Work instructions ::
Reproduce the lines below word for word, with every character left as it is.

* start Entries provided *

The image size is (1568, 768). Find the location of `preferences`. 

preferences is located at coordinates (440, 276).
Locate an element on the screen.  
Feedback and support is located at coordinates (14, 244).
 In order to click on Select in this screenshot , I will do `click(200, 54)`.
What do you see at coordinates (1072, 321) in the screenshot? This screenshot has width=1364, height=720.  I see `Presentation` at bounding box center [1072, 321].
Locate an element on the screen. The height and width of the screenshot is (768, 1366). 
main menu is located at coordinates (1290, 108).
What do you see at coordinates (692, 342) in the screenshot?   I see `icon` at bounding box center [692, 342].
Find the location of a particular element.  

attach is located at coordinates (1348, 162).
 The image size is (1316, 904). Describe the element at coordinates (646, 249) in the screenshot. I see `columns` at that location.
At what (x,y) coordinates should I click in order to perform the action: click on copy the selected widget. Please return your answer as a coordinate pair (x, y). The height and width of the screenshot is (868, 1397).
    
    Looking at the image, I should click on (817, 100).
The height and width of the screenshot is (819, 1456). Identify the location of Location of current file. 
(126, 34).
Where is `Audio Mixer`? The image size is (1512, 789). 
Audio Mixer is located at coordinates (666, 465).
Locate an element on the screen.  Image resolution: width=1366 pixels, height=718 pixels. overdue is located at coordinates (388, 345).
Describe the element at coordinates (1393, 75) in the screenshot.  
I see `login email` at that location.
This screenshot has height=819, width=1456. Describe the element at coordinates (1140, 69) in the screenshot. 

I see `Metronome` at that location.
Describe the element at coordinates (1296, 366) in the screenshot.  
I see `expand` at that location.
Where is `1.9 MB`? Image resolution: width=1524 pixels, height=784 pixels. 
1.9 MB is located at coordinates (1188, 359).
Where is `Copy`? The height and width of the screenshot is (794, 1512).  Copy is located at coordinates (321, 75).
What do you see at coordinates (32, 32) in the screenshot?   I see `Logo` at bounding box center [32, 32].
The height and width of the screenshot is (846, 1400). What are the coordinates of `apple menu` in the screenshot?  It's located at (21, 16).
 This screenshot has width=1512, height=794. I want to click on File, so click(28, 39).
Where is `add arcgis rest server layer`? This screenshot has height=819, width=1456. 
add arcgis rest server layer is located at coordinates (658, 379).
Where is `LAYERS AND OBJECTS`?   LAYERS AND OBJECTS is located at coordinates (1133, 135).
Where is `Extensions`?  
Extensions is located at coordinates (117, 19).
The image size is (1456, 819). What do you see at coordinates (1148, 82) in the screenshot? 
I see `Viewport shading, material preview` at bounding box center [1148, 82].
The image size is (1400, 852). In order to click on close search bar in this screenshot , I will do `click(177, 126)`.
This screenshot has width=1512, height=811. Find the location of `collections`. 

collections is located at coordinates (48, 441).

* end Entries provided *

Written answer ::
The image size is (1568, 768). Find the location of `preferences`. 

preferences is located at coordinates (440, 276).
Locate an element on the screen.  
Feedback and support is located at coordinates (14, 244).
 In order to click on Select in this screenshot , I will do `click(200, 54)`.
What do you see at coordinates (1072, 321) in the screenshot? This screenshot has width=1364, height=720.  I see `Presentation` at bounding box center [1072, 321].
Locate an element on the screen. The height and width of the screenshot is (768, 1366). 
main menu is located at coordinates (1290, 108).
What do you see at coordinates (692, 342) in the screenshot?   I see `icon` at bounding box center [692, 342].
Find the location of a particular element.  

attach is located at coordinates (1348, 162).
 The image size is (1316, 904). Describe the element at coordinates (646, 249) in the screenshot. I see `columns` at that location.
At what (x,y) coordinates should I click in order to perform the action: click on copy the selected widget. Please return your answer as a coordinate pair (x, y). The height and width of the screenshot is (868, 1397).
    
    Looking at the image, I should click on (817, 100).
The height and width of the screenshot is (819, 1456). Identify the location of Location of current file. 
(126, 34).
Where is `Audio Mixer`? The image size is (1512, 789). 
Audio Mixer is located at coordinates (666, 465).
Locate an element on the screen.  Image resolution: width=1366 pixels, height=718 pixels. overdue is located at coordinates (388, 345).
Describe the element at coordinates (1393, 75) in the screenshot.  
I see `login email` at that location.
This screenshot has height=819, width=1456. Describe the element at coordinates (1140, 69) in the screenshot. 

I see `Metronome` at that location.
Describe the element at coordinates (1296, 366) in the screenshot.  
I see `expand` at that location.
Where is `1.9 MB`? Image resolution: width=1524 pixels, height=784 pixels. 
1.9 MB is located at coordinates (1188, 359).
Where is `Copy`? The height and width of the screenshot is (794, 1512).  Copy is located at coordinates (321, 75).
What do you see at coordinates (32, 32) in the screenshot?   I see `Logo` at bounding box center [32, 32].
The height and width of the screenshot is (846, 1400). What are the coordinates of `apple menu` in the screenshot?  It's located at (21, 16).
 This screenshot has width=1512, height=794. I want to click on File, so click(28, 39).
Where is `add arcgis rest server layer`? This screenshot has height=819, width=1456. 
add arcgis rest server layer is located at coordinates (658, 379).
Where is `LAYERS AND OBJECTS`?   LAYERS AND OBJECTS is located at coordinates (1133, 135).
Where is `Extensions`?  
Extensions is located at coordinates (117, 19).
The image size is (1456, 819). What do you see at coordinates (1148, 82) in the screenshot? 
I see `Viewport shading, material preview` at bounding box center [1148, 82].
The image size is (1400, 852). In order to click on close search bar in this screenshot , I will do `click(177, 126)`.
This screenshot has width=1512, height=811. Find the location of `collections`. 

collections is located at coordinates (48, 441).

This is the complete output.